FedSCAM (Federated Sharpness-Aware Minimization with Clustered Aggregation and Modulation): Scam-resistant SAM for Robust Federated Optimization in Heterogeneous Environments
Sameer Rahil, Zain Abdullah Ahmad, Talha Asif

TL;DR
FedSCAM introduces a heterogeneity-aware federated learning algorithm that dynamically adjusts sharpness-aware minimization parameters and aggregation weights to improve robustness and convergence in non-IID environments.
Contribution
The paper proposes FedSCAM, which adaptively modulates SAM perturbation radii and aggregation weights based on client heterogeneity, enhancing federated learning robustness.
Findings
FedSCAM outperforms state-of-the-art methods in convergence speed.
FedSCAM achieves higher final test accuracy on non-IID datasets.
FedSCAM effectively handles client heterogeneity in federated environments.
Abstract
Federated Learning (FL) enables collaborative model training across decentralized edge devices while preserving data privacy. However, statistical heterogeneity among clients, often manifested as non-IID label distributions, poses significant challenges to convergence and generalization.
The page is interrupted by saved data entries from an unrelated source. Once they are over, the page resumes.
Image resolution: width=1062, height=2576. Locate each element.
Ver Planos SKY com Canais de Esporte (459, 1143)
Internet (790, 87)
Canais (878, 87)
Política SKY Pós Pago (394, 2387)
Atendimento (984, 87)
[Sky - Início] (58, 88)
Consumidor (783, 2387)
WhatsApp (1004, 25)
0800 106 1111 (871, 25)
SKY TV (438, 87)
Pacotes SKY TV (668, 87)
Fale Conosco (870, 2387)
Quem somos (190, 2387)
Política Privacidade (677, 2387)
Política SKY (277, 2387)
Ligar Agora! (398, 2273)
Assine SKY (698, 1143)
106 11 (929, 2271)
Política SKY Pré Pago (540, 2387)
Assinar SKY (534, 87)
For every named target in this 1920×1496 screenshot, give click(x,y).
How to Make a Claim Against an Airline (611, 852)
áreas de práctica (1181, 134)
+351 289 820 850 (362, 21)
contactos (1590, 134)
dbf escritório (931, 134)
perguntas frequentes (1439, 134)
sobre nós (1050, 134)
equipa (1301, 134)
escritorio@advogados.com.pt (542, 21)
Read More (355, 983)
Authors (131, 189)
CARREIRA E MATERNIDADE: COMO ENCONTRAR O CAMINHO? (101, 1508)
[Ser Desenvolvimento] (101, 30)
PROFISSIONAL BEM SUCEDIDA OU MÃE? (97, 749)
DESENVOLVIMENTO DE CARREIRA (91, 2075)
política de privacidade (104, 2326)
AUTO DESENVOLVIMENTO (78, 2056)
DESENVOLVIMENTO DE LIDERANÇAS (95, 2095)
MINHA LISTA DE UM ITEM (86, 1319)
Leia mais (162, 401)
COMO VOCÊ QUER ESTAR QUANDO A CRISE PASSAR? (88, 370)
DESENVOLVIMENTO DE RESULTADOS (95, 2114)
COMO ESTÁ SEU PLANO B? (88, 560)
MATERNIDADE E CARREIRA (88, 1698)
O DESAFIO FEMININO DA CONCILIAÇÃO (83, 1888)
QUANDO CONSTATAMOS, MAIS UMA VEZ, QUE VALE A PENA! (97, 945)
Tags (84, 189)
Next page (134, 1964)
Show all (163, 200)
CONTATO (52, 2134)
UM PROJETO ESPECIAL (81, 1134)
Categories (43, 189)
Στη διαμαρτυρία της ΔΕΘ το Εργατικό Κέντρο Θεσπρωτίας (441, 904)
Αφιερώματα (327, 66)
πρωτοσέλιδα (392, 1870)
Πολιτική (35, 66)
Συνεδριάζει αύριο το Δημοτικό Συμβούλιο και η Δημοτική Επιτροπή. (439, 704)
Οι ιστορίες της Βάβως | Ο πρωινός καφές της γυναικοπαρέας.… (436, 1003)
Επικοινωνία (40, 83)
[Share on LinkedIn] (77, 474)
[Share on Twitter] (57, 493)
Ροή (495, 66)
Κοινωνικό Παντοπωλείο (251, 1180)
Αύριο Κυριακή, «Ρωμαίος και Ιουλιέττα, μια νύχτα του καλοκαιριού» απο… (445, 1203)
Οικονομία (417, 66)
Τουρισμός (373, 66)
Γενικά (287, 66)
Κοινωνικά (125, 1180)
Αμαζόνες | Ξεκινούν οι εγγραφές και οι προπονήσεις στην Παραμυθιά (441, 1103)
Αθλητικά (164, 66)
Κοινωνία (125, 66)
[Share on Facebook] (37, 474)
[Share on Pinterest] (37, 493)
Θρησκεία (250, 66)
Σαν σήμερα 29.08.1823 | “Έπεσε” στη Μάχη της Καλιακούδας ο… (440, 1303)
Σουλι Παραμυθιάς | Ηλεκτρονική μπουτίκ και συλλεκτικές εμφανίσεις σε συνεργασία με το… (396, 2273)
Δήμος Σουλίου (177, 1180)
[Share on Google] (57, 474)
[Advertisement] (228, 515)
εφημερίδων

While Sharpness-Aware Minimization (SAM) has been introduced to FL to seek flatter, more robust minima, existing approaches typically apply a uniform perturbation radius across all clients, ignoring client-specific heterogeneity. In this work, we propose \textbf{FedSCAM} (Federated Sharpness-Aware Minimization with Clustered Aggregation and Modulation), a novel algorithm that dynamically adjusts the SAM perturbation radius and aggregation weights based on client-specific heterogeneity scores. By calculating a heterogeneity metric for each client and modulating the perturbation radius inversely to this…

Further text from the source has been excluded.